Begin Data shown

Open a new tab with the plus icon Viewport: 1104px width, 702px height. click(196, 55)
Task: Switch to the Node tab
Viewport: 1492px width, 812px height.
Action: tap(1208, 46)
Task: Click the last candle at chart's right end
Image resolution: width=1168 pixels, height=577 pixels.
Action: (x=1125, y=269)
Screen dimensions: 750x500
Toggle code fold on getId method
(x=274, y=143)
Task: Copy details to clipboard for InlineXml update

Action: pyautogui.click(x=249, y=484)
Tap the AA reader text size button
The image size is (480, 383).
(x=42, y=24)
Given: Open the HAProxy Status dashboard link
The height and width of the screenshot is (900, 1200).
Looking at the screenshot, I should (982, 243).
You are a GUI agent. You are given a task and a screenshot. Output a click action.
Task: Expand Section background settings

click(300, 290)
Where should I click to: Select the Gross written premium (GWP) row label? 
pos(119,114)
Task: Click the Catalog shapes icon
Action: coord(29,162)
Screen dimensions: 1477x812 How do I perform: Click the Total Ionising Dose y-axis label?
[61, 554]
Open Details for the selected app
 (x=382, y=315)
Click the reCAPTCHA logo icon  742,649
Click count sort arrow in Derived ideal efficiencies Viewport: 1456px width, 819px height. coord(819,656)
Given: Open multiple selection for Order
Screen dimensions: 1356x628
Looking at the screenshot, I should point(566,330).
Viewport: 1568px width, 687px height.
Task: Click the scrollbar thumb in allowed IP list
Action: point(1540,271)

End Data shown

### Exercise aim
Scale the data from its first line through the line containing "Action: (x=1125, y=269)", keeping every line, requests included. Multiply each coordinate in the answers by 1.85 and round to whole numbers with halves rounded up, but leave the numbers in the requests unchanged.

### Output of the task
Open a new tab with the plus icon Viewport: 1104px width, 702px height. click(363, 102)
Task: Switch to the Node tab
Viewport: 1492px width, 812px height.
Action: tap(2235, 85)
Task: Click the last candle at chart's right end
Image resolution: width=1168 pixels, height=577 pixels.
Action: (x=2081, y=498)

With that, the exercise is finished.